Target stick, made out of a floater, glued to a bamboo stick covered in duct tape to prevent splinters

Of the seven key lessons in clicker training  ‘targeting’ is my favourite at the moment. I love targeting so much because it is inexpressibly versatile and I am excited because I just discovered new possibilities of this game myself.

What is targeting
In targeting you ask you horse to touch a target with a body part. You start this game simple and the goal is for your horse to touch a target stick with his nose. Once your horse knows the target meant to be touched with his nose, you can start experimenting. Hold the target a bit lower, higher, more to the left or to the right. If the horse is following the target all the time you can put a verbal cue to this new behaviour, like ‘touch’. Then you can hold it a bit closer to its chest in order to teach him to back up.

Moving targets
Once a horse knows to touch a target with his nose and it is under command you can take this game to the next level. Try asking your horse to 1_chasetargetfollow a moving target. Start easy with just a tiny step forward and build on that. Of course every step in the process is clicked and rewarded.
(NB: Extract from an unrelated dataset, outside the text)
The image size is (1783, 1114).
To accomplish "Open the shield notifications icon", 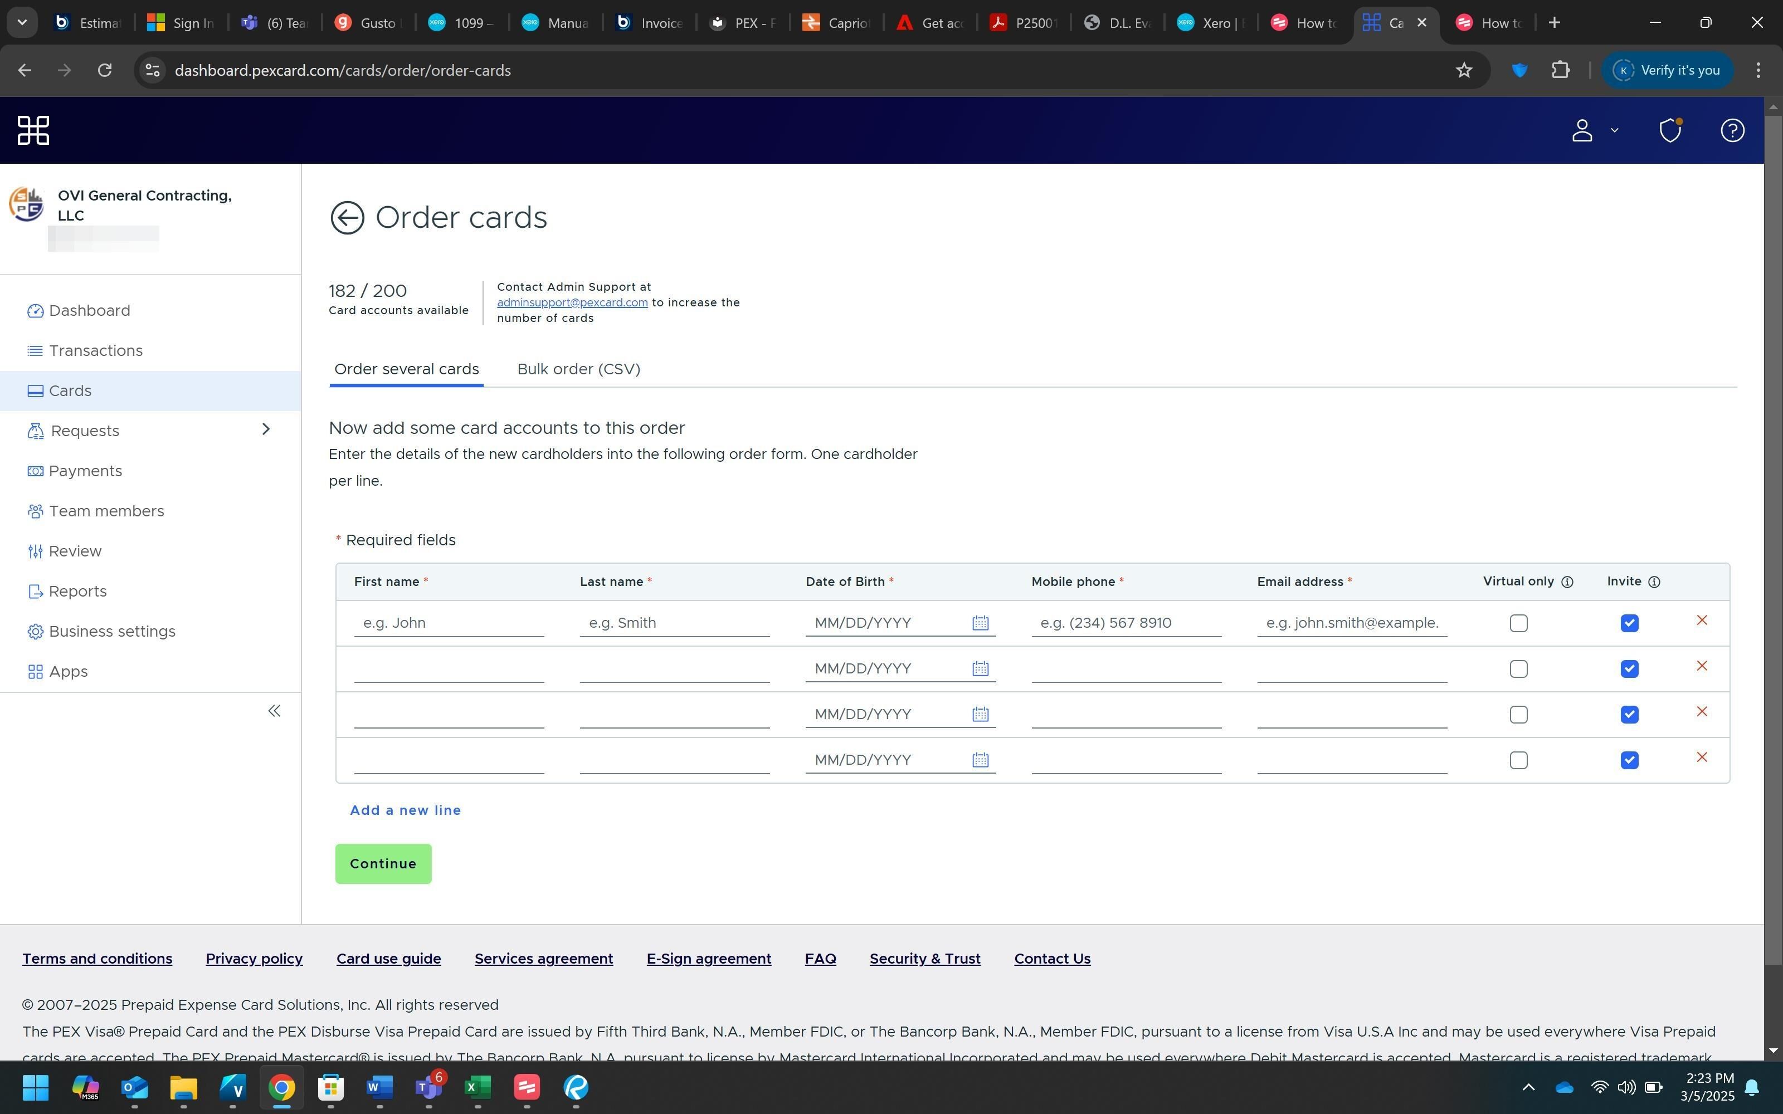I will [x=1670, y=130].
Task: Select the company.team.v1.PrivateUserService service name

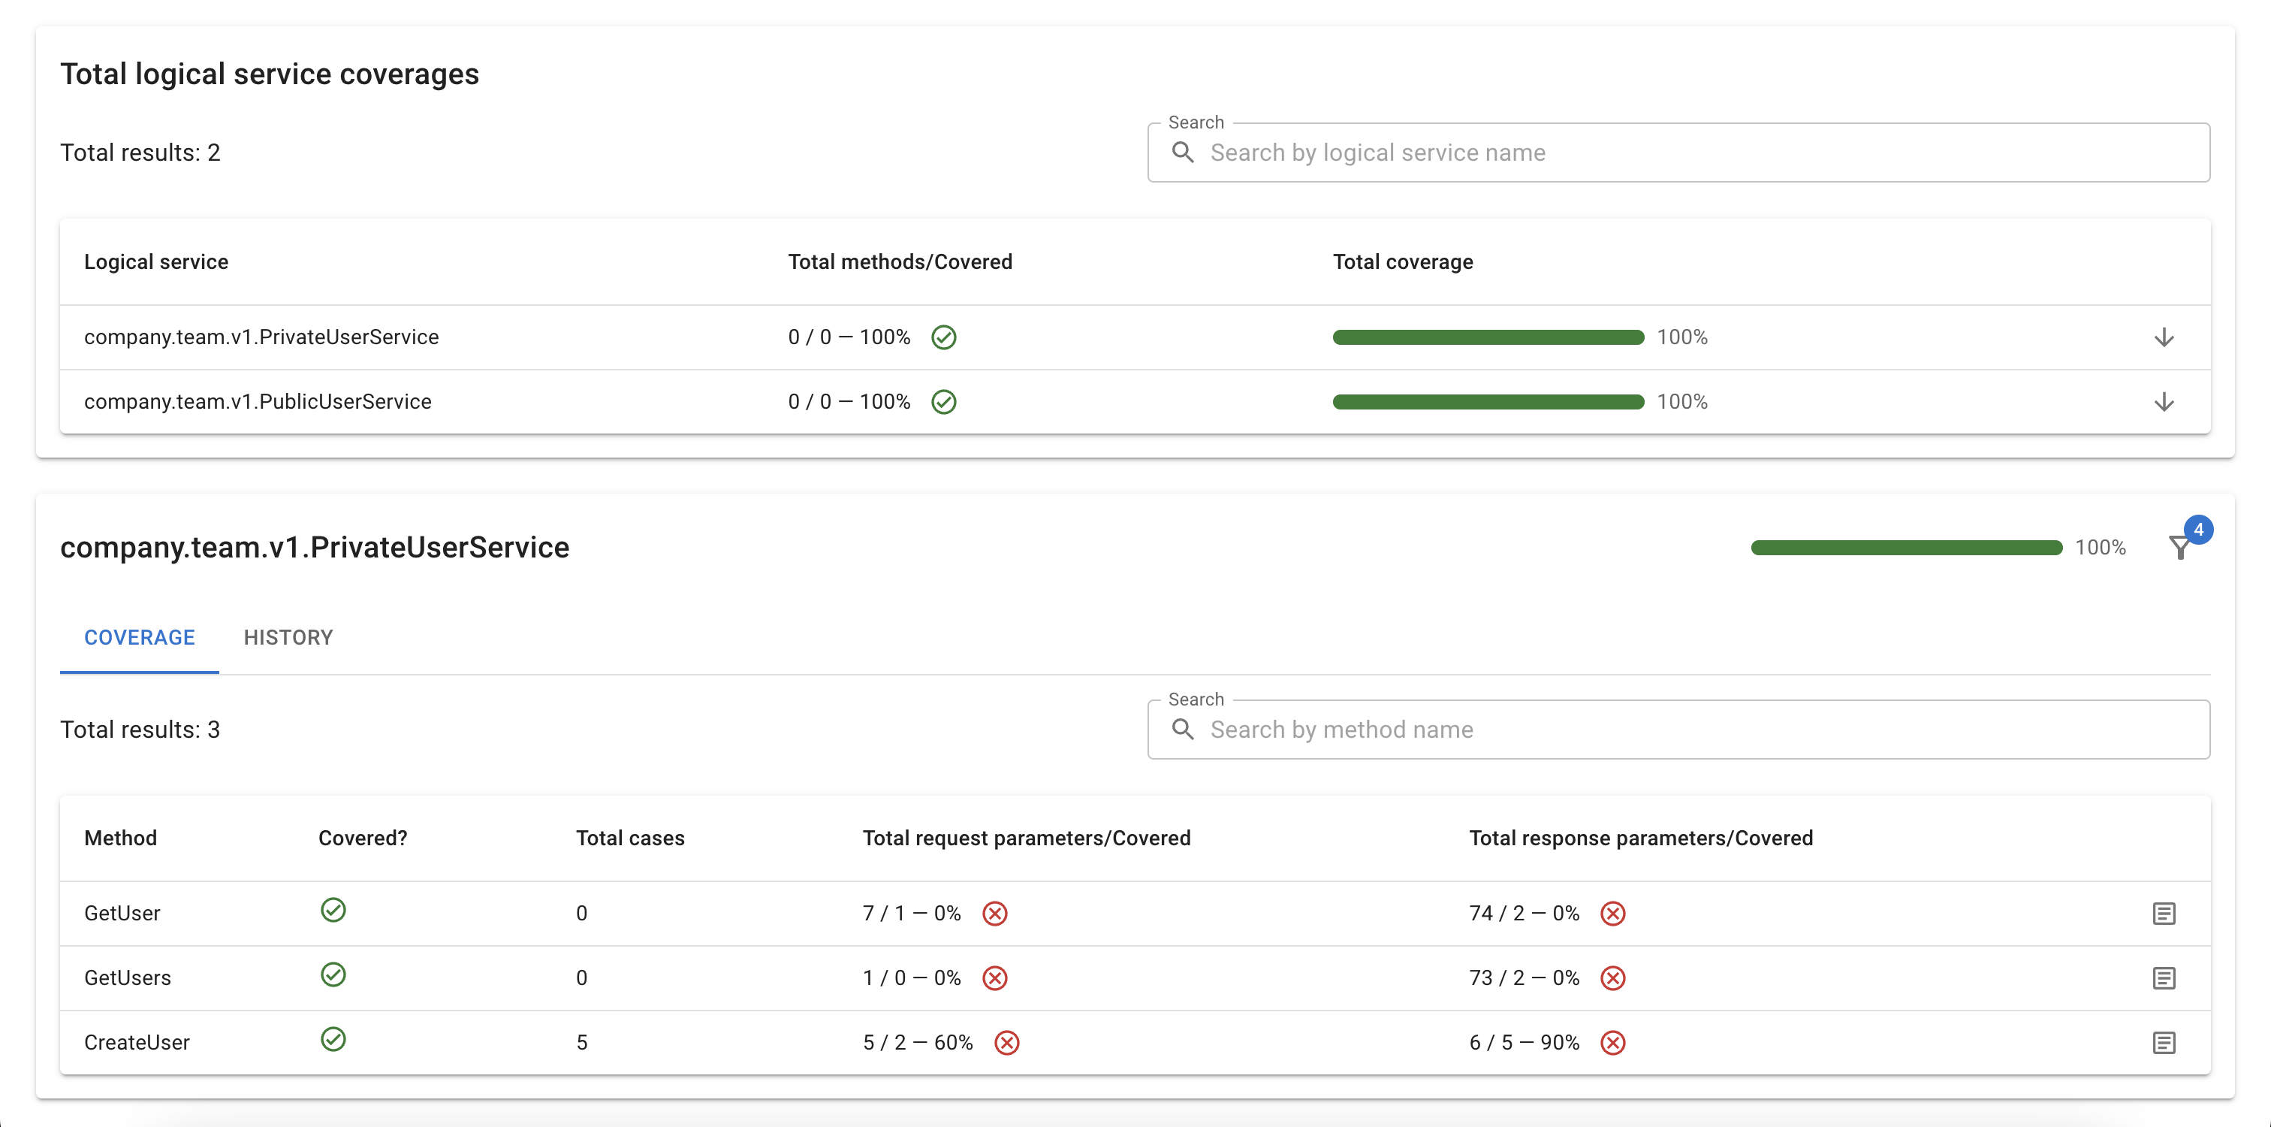Action: point(261,337)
When your horse follows a target in walk, you can ask him to follow it in trot and even canter. If you don’t like lunging or driving your horse around in the round pen, you can use the target stick to get your horse moving. You can use the target stick to teach your horse to come to you in the pasture or entering a trailer.

It is totally the opposite of traditional methods where you use pressure to teach, so this can be difficult at start. You have to be willing to keep an open mind and keep thinking out of the traditional training box. That can be a challenge in itself.

Stationary targets
You can also teach you horse to target a stationary target. A stationary target doesn’t move and is attached to a wall in his stall, the trailer or at a gate in the pasture. You can train ‘duration’ and see if you can teach your horse to keep his nose  against the target for 2 seconds, then 3, 4 up to several minutes. A stationary target can be used to teach ground tying.
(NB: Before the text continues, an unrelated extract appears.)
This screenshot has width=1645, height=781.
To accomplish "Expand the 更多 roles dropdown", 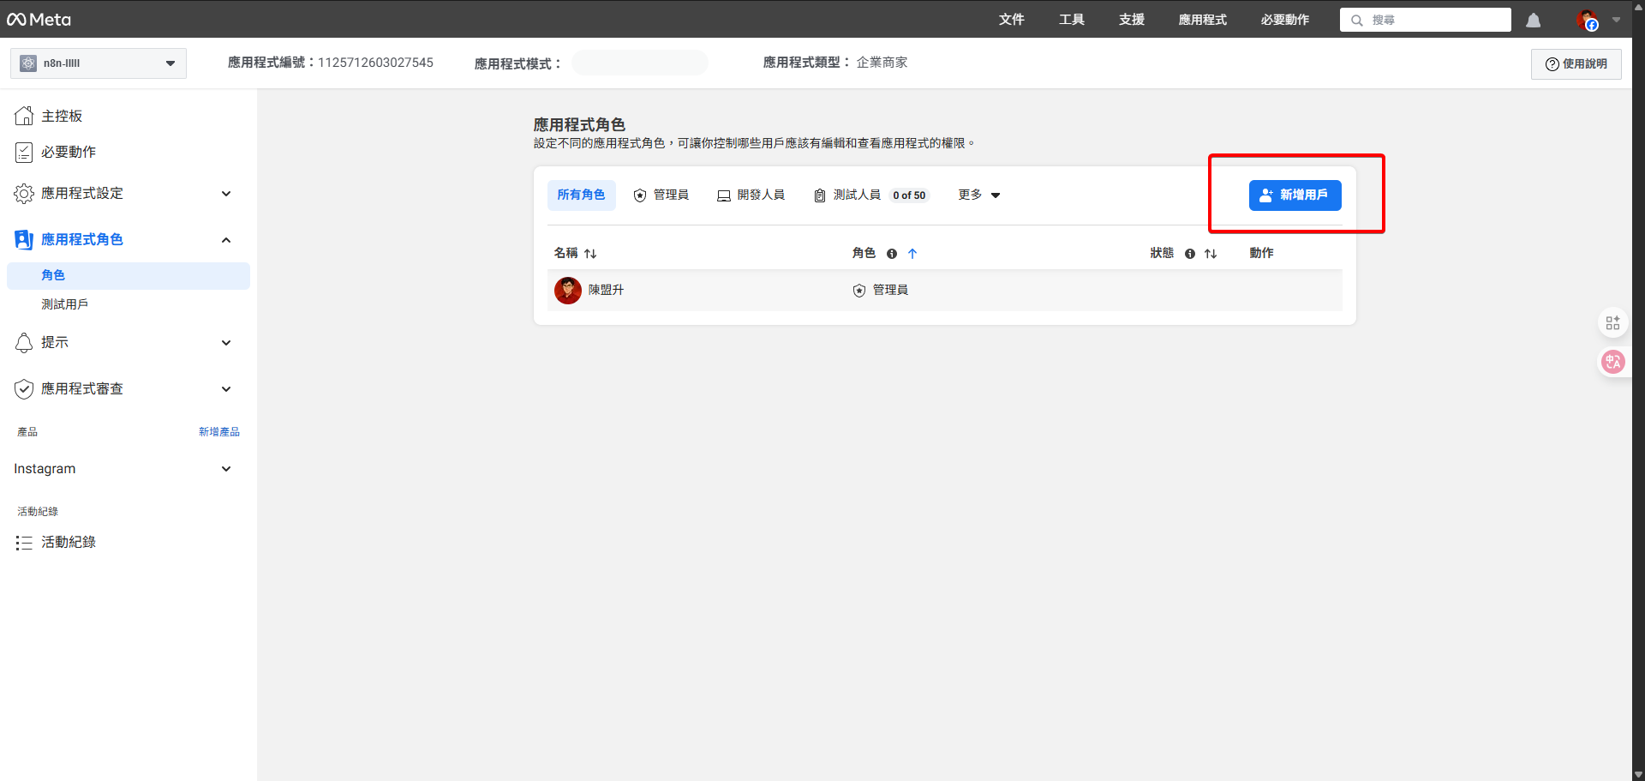I will (978, 195).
Stationary targets can contribute to safety around horses. If the target is attached on a fence in the pasture a few meters away from the gate you can use it to send a horse to touch it and stay, so you can get another horse safely out of the pasture without being crowded by horses who all want to work with you. You can put hay safely in the pasture without being surrounded with agitated, hungry horses and so on.

These are just a few training suggestions for touching a target with the nose. There are an infinite number of uses you can think of the use of a target.

Target other body parts
You can also teach your horse to touch other body parts. I’ve taught Kyra to touch the target stick with her knee in order to teach her the polka and Spanish walk.
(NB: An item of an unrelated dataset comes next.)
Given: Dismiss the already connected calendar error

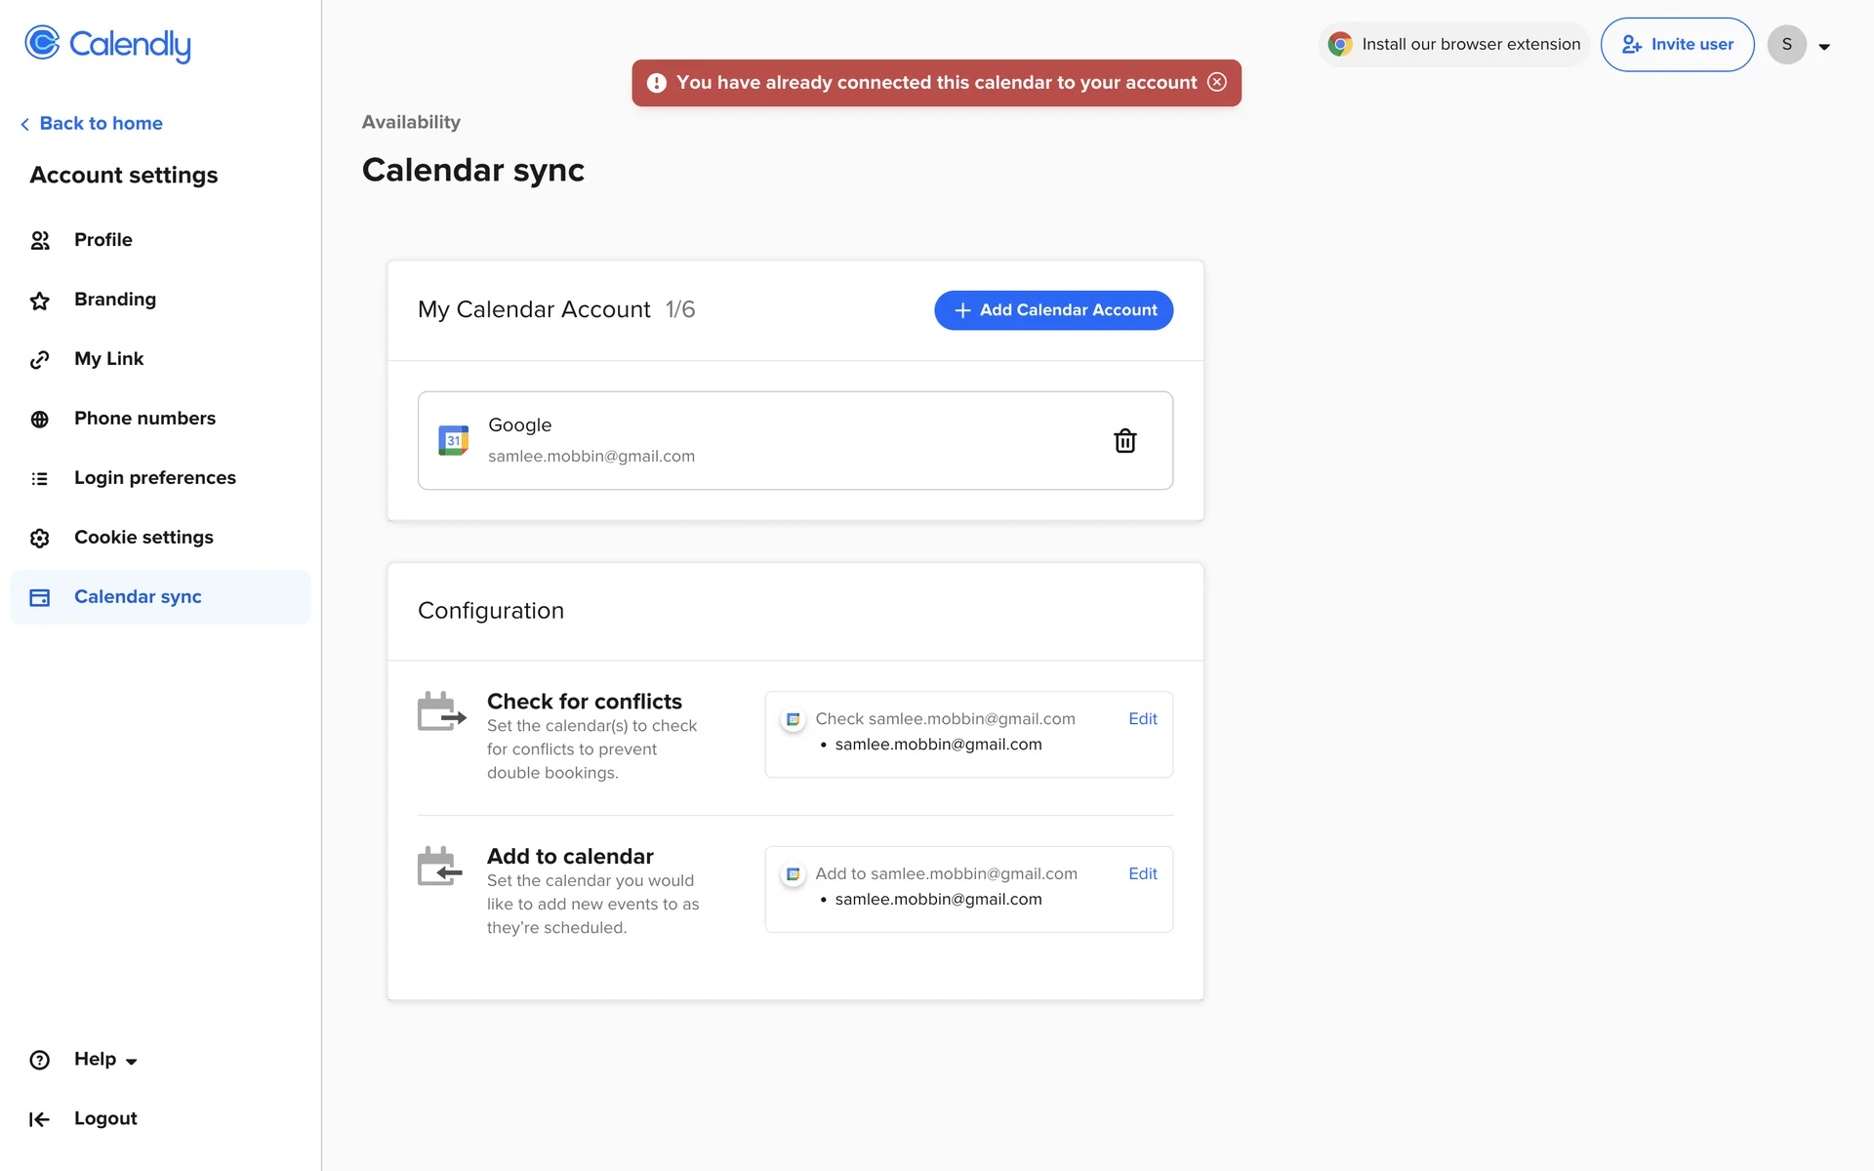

I recently worked on the ‘hip target’ where Kyra has to step towards the target with her hind quarters in order to touch the target stick with her hip bone. This comes in very handy when she is not aligned to the mounting block. Now I can simply ask “hip” and hold my hand in position so she steps towards the mounting block with her hind quarters._Hip_target_hippologic

Teach your horse to target his shoulders. Imagine what complex movements you can create if you can move your horse’s hips and shoulder at liberty. I’ve seen people use it to teach their horses dressage exercises like travers, shoulder in and half-pass.

Kyra also knows how to target her hoof sole to the target stick, which helps with hoof care. She knows how to target the corner of her mouth to the dewormer syringe and targeting the halter makes haltering a piece of cake. My friend taught her horse to open his mouth in order to take the bit and bridle him.

Like I said: the possibilities are endless. How do you use targeting in training?